WORK TASK | Only the lines below from the one containing "The image size is (1000, 563)." through the last line should be set down, exactly as written and with no pictures.

SOURCE RECORDS |
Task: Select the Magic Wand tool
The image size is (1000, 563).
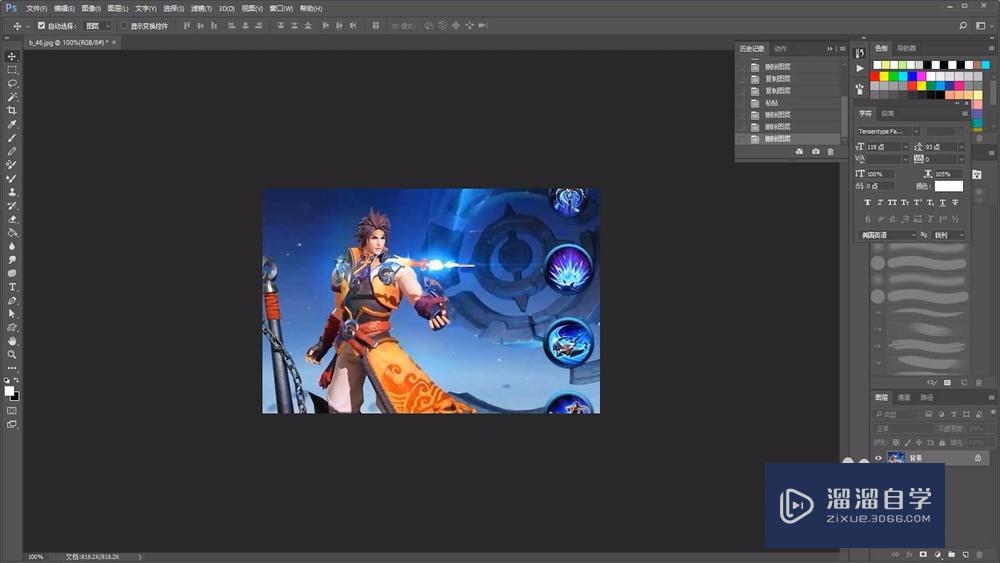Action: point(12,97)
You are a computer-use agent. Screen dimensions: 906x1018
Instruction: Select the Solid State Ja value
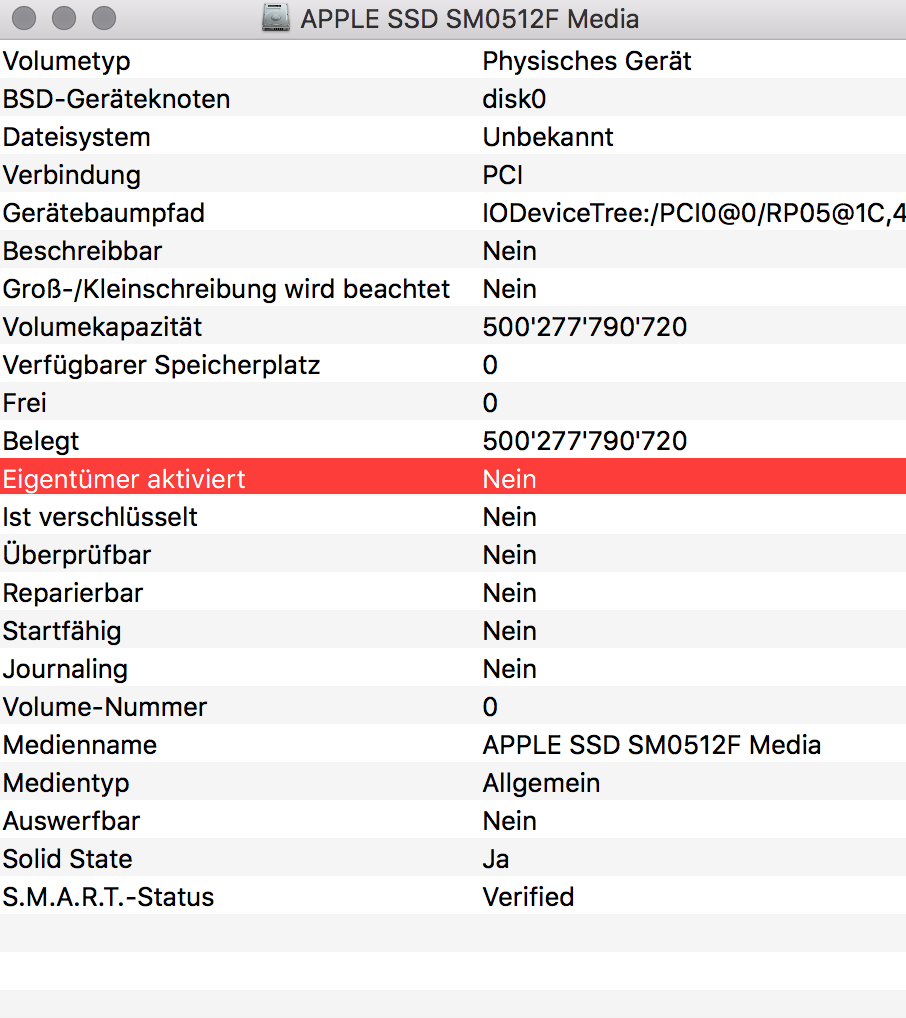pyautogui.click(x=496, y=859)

YOUR SOLUTION |
The image size is (1000, 563).
Action: point(12,97)
You are a computer-use agent. Screen dimensions: 906x1018
Instruction: Select the Solid State Ja value
pyautogui.click(x=496, y=859)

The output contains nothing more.